Using the Modified Allan Variance for Accurate Estimation of the Hurst Parameter of Long-Range Dependent Traffic
Stefano Bregni, Luca Primerano

TL;DR
This paper introduces a modified Allan Variance-based method for accurately estimating the Hurst parameter in long-range dependent network traffic, demonstrating superior accuracy and applicability compared to wavelet-based techniques.
Contribution
The paper adapts the Modified Allan Variance for Hurst parameter estimation, providing a novel, more accurate method for analyzing long-range dependence in network traffic.
Findings
MAVAR outperforms wavelet-based methods in accuracy
MAVAR is effective on real IP traffic data
The method is robust against nonstationary signals
Abstract
Internet traffic exhibits self-similarity and long-range dependence (LRD) on various time scales.

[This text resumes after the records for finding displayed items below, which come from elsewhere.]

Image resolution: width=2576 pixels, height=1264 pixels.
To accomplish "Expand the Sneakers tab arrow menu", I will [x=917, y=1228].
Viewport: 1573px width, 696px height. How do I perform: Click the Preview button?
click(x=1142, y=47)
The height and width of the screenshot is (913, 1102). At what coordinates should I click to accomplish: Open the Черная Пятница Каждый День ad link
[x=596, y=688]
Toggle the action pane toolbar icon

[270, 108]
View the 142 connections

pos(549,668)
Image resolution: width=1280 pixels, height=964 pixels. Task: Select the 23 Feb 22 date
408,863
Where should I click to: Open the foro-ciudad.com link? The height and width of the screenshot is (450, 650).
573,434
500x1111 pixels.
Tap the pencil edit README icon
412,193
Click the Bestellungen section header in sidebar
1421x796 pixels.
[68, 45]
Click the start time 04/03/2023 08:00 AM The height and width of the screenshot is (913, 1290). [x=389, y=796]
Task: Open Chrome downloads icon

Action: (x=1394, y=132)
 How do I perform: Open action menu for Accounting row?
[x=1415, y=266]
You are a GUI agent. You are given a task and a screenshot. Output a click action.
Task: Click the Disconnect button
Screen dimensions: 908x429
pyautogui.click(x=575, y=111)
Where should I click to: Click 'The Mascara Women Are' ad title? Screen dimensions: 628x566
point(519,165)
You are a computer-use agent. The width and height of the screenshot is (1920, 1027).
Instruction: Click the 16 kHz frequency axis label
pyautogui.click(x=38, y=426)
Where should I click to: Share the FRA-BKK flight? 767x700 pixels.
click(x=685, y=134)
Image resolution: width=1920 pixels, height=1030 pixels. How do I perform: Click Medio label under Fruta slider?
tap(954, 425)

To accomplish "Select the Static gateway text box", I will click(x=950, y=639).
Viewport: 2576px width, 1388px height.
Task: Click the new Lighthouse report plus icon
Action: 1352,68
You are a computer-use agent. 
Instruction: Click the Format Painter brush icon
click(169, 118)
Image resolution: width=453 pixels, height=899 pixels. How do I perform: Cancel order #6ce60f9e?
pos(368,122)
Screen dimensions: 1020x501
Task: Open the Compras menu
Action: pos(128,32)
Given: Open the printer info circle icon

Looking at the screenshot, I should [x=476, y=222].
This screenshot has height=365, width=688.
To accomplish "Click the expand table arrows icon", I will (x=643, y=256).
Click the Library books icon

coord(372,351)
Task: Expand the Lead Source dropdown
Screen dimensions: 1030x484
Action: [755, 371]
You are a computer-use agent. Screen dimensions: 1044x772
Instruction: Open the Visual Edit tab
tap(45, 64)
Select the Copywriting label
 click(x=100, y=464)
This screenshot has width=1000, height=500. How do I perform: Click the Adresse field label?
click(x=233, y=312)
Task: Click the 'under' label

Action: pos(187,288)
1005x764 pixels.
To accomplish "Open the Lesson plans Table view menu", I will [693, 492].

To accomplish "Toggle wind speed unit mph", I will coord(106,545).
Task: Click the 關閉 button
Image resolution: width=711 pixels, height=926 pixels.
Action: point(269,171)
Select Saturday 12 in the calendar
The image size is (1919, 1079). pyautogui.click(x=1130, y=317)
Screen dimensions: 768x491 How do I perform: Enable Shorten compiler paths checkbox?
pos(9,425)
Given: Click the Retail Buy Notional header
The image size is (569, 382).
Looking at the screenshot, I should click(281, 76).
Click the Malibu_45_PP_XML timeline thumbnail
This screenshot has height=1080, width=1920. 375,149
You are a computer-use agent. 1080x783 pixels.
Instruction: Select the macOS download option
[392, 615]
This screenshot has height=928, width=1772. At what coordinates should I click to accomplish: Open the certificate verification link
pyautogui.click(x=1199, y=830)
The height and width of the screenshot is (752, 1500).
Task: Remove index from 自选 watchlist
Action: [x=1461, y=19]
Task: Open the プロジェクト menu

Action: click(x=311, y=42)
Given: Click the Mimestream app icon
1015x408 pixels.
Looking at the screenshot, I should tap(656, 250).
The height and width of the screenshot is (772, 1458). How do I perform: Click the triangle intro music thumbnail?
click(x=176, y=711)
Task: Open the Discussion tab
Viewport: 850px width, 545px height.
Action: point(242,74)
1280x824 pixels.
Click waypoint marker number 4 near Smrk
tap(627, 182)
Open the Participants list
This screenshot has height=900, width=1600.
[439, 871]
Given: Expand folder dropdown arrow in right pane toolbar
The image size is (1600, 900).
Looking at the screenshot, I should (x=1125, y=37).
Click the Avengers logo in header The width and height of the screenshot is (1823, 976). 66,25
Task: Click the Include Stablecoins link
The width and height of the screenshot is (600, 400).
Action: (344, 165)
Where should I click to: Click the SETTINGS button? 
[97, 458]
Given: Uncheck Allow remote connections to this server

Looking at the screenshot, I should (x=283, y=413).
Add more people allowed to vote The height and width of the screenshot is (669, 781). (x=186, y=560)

A well studied issue is the estimation of statistical parameters characterizing traffic self-similarity and LRD, such as the Hurst parameter H. In this paper, we propose to adapt the Modified Allan Variance (MAVAR), a time-domain quantity originally conceived to discriminate fractional noise in frequency stability measurement, to estimate the Hurst parameter of LRD traffic traces and, more generally, to identify fractional noise components in network traffic. This novel method is validated by comparison to one of the best techniques for analyzing self-similar and LRD traffic: the logscale diagram based on wavelet analysis. Both methods are applied to pseudo-random LRD data series, generated with assigned values of H. The superior spectral sensitivity of MAVAR achieves outstanding accuracy…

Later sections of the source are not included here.